In testing, MetalRT generated speech for a four-word response in 178 milliseconds. The same workload required 493 milliseconds using mlx-audio and 504 milliseconds using sherpa-onnx.
Longer responses showed similar improvements. A ten-word phrase was synthesized in 230 milliseconds compared with 522 milliseconds using mlx-audio. An eighteen-word response required 381 milliseconds compared with 600 milliseconds, while a thirty-six-word phrase was generated in 604 milliseconds versus 706 milliseconds.
Across these workloads, MetalRT delivered roughly 2.8 times faster performance than Apple’s MLX-based text-to-speech implementation. Earlier benchmarks on an Apple M3 Max chip showed latency of about 291 milliseconds for short phrases, enabling what developers describe as near-instant speech responses.
Why a Unified Runtime Matters
The significance of MetalRT extends beyond individual benchmarks. The engine consolidates multiple AI capabilities into a single optimized runtime. Most modern AI systems require speech recognition, reasoning and speech generation working together. Traditionally, each step introduces additional latency and complexity as data moves between different frameworks. By integrating all three modalities directly into one engine, MetalRT reduces overhead and enables fully local AI pipelines that operate in real time.
This architecture could be particularly useful for voice assistants, AI copilots, accessibility technology, translation systems, and real-time transcription platforms. Because the entire pipeline runs locally, sensitive audio and text data never needs to leave the device.

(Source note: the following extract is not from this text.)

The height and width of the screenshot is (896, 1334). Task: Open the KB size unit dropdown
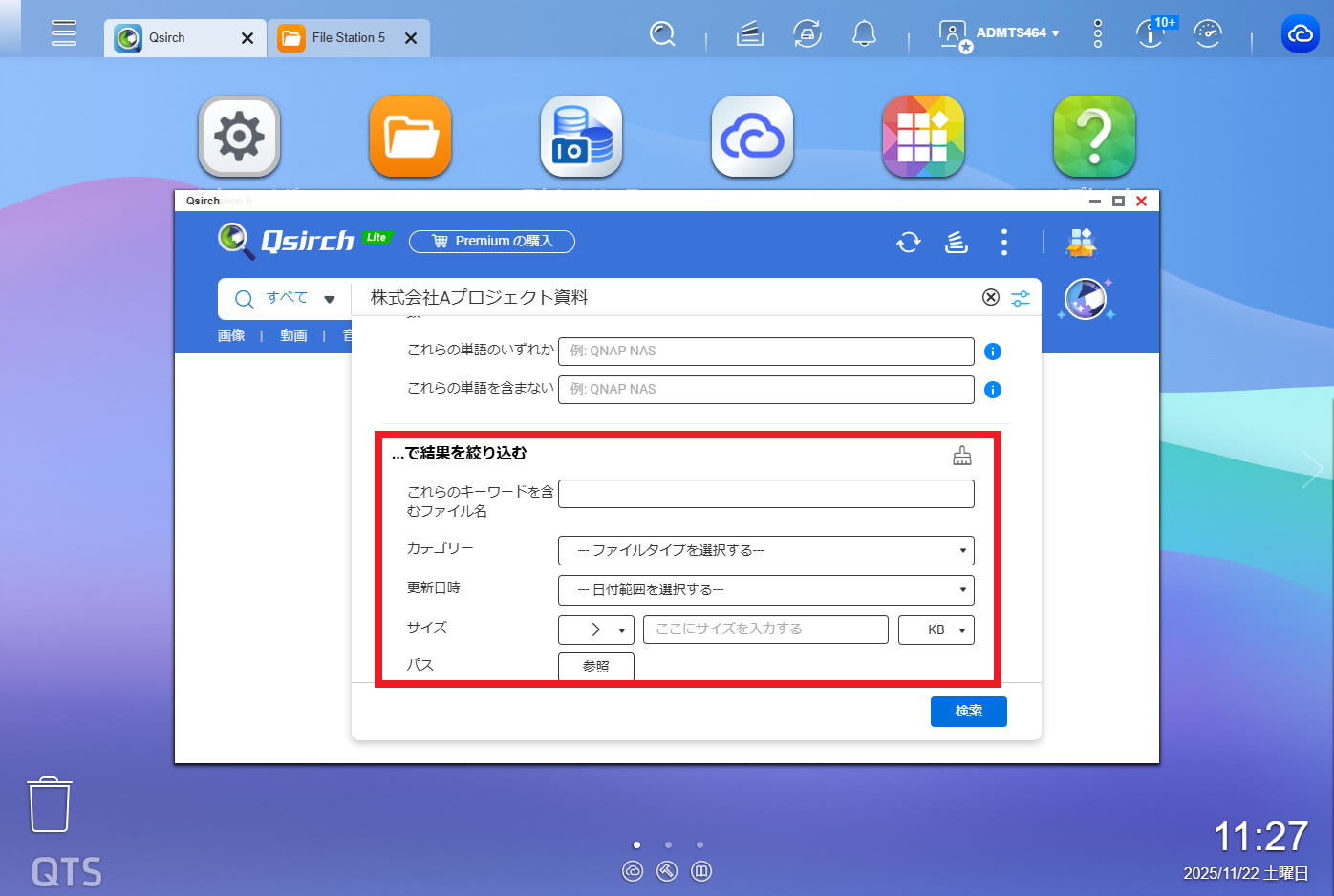tap(936, 630)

The Shift Toward On-Device AI
The emergence of engines like MetalRT reflects a broader shift in AI infrastructure. For many years, most AI applications relied on cloud GPUs from companies such as Nvidia to run inference workloads. While powerful, cloud infrastructure introduces network latency, ongoing costs and potential privacy concerns.
At the same time, modern consumer processors have become dramatically more capable. Apple’s latest chips combine powerful GPUs with unified memory architectures optimized for machine learning workloads. As a result, tasks that once required remote servers can increasingly run locally on laptops and mobile devices.
RunAnywhere believes this shift will fundamentally reshape how AI systems are deployed. Instead of sending requests to remote servers, applications will increasingly run models directly on user devices. The company’s platform also includes deployment tools designed to manage AI models across fleets of devices, including version control, rollout policies and over-the-air updates.
Toward Real-Time Voice AI
MetalRT’s current release focuses on individual components such as language models, speech recognition and speech synthesis. The company’s broader goal, however, is to combine these capabilities into a fully integrated voice AI pipeline. RunAnywhere is developing a system that can listen, interpret and respond using natural speech entirely on-device, with MetalRT serving as the core inference engine.
The upcoming system will deliver the fastest voice AI pipeline available on Apple Silicon. Applications could include offline voice assistants, secure medical transcription tools, accessibility software that responds instantly to spoken commands and privacy-focused voice interfaces in regulated industries. Because the models run locally, these systems could function even without an internet connection.
The Future of AI May Be Local
MetalRT’s benchmarks suggest that the gap between cloud-based AI and on-device AI is shrinking quickly. With speech recognition hundreds of times faster than real-time, near-instant speech synthesis, and high-speed language model decoding, modern laptops are increasingly capable of running advanced AI assistants locally.
For developers, this shift could simplify infrastructure while reducing cloud costs. For users, it could lead to faster, more private and more reliable AI experiences. If engines like MetalRT continue improving at this pace, the next generation of AI systems may no longer rely on distant data centers. Instead, they may run directly on the devices people use every day.